Task objective:
Below is a listing from which only part is wanted; return exactly the lines from the one with "Načíst 12 dalších (393, 962)" up to and including the one with "Roubíky (127, 1025)".

Record excerpts:
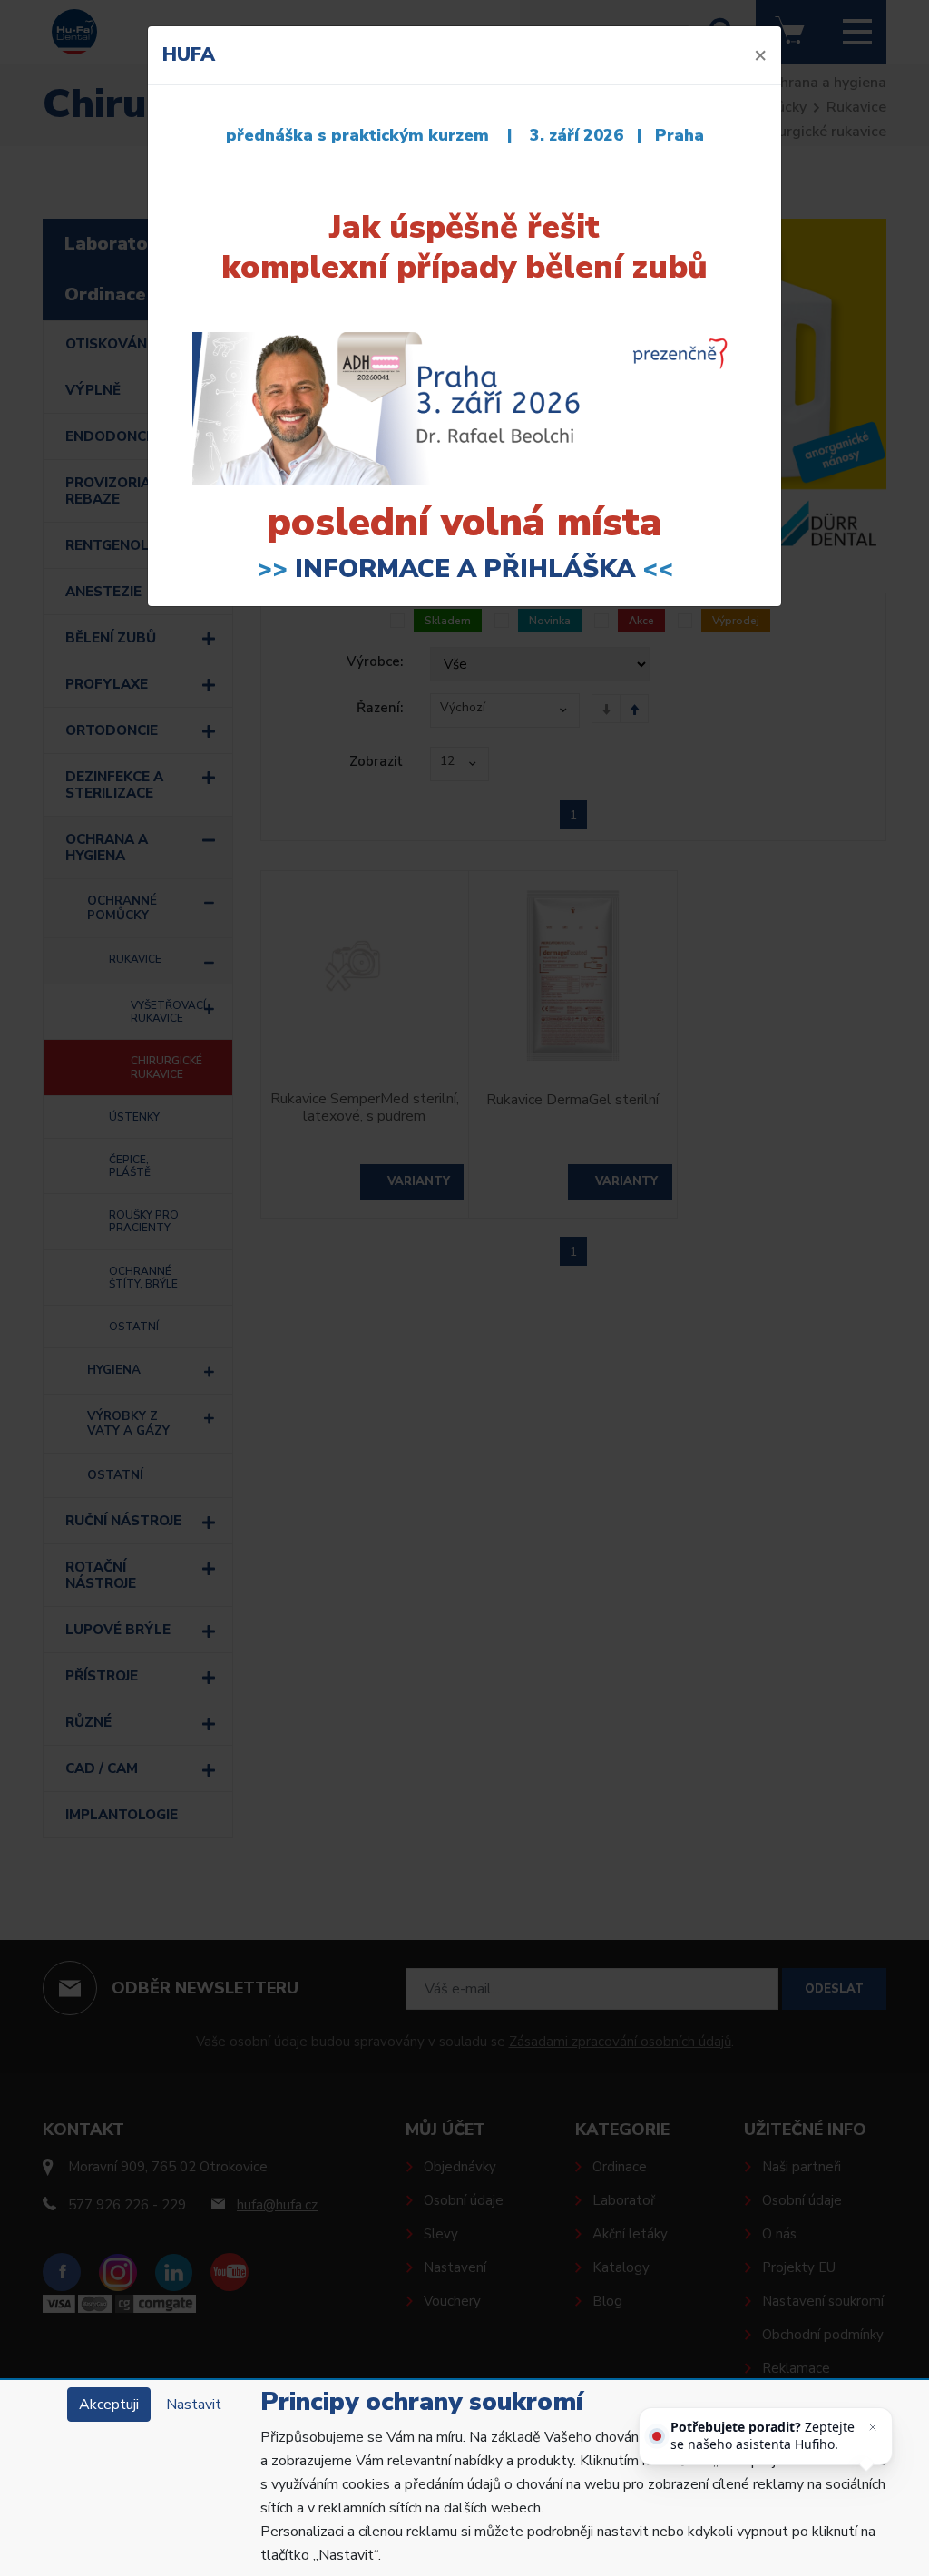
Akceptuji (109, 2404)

==

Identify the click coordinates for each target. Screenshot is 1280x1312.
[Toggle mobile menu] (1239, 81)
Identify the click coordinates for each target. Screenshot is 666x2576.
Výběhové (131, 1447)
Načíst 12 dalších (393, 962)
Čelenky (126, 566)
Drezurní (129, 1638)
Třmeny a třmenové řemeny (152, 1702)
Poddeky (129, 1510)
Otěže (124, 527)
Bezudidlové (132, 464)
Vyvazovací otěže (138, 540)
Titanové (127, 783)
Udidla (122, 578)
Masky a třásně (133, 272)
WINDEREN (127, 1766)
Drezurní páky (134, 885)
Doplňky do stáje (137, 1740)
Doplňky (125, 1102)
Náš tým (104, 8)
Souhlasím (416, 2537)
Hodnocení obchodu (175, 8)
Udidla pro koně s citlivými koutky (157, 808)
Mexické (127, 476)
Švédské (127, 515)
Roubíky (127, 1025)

Exercise result:
Načíst 12 dalších (393, 962)
Čelenky (126, 566)
Drezurní (129, 1638)
Třmeny a třmenové řemeny (152, 1702)
Poddeky (129, 1510)
Otěže (124, 527)
Bezudidlové (132, 464)
Vyvazovací otěže (138, 540)
Titanové (127, 783)
Udidla (122, 578)
Masky a třásně (133, 272)
WINDEREN (127, 1766)
Drezurní páky (134, 885)
Doplňky do stáje (137, 1740)
Doplňky (125, 1102)
Náš tým (104, 8)
Souhlasím (416, 2537)
Hodnocení obchodu (175, 8)
Udidla pro koně s citlivými koutky (157, 808)
Mexické (127, 476)
Švédské (127, 515)
Roubíky (127, 1025)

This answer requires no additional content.